STUDY MATERIAL:
<<<<
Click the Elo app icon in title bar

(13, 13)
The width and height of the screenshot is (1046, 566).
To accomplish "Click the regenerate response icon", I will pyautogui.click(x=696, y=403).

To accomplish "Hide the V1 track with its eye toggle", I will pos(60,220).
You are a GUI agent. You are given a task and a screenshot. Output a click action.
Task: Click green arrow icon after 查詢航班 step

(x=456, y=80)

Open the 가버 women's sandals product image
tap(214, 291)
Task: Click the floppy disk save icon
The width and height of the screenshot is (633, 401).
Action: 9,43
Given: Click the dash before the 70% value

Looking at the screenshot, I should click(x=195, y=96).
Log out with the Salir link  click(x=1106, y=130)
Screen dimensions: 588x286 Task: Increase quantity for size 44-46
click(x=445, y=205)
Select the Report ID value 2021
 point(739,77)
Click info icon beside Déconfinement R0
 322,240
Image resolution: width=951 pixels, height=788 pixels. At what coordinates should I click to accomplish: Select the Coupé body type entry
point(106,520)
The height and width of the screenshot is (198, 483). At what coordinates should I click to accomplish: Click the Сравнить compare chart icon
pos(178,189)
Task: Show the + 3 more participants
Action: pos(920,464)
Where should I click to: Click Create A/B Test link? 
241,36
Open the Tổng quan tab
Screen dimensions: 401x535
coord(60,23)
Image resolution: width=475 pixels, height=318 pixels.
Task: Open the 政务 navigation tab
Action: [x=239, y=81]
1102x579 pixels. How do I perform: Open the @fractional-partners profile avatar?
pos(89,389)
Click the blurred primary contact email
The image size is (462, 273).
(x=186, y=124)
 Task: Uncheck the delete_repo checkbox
>>>>
EXERCISE PROMPT:
Print out all the entries above exactly.

WRITTEN RESPONSE:
Click the Elo app icon in title bar

(13, 13)
The width and height of the screenshot is (1046, 566).
To accomplish "Click the regenerate response icon", I will pyautogui.click(x=696, y=403).

To accomplish "Hide the V1 track with its eye toggle", I will pos(60,220).
You are a GUI agent. You are given a task and a screenshot. Output a click action.
Task: Click green arrow icon after 查詢航班 step

(x=456, y=80)

Open the 가버 women's sandals product image
tap(214, 291)
Task: Click the floppy disk save icon
The width and height of the screenshot is (633, 401).
Action: 9,43
Given: Click the dash before the 70% value

Looking at the screenshot, I should click(x=195, y=96).
Log out with the Salir link  click(x=1106, y=130)
Screen dimensions: 588x286 Task: Increase quantity for size 44-46
click(x=445, y=205)
Select the Report ID value 2021
 point(739,77)
Click info icon beside Déconfinement R0
 322,240
Image resolution: width=951 pixels, height=788 pixels. At what coordinates should I click to accomplish: Select the Coupé body type entry
point(106,520)
The height and width of the screenshot is (198, 483). At what coordinates should I click to accomplish: Click the Сравнить compare chart icon
pos(178,189)
Task: Show the + 3 more participants
Action: pos(920,464)
Where should I click to: Click Create A/B Test link? 
241,36
Open the Tổng quan tab
Screen dimensions: 401x535
coord(60,23)
Image resolution: width=475 pixels, height=318 pixels.
Task: Open the 政务 navigation tab
Action: [x=239, y=81]
1102x579 pixels. How do I perform: Open the @fractional-partners profile avatar?
pos(89,389)
Click the blurred primary contact email
The image size is (462, 273).
(x=186, y=124)
 Task: Uncheck the delete_repo checkbox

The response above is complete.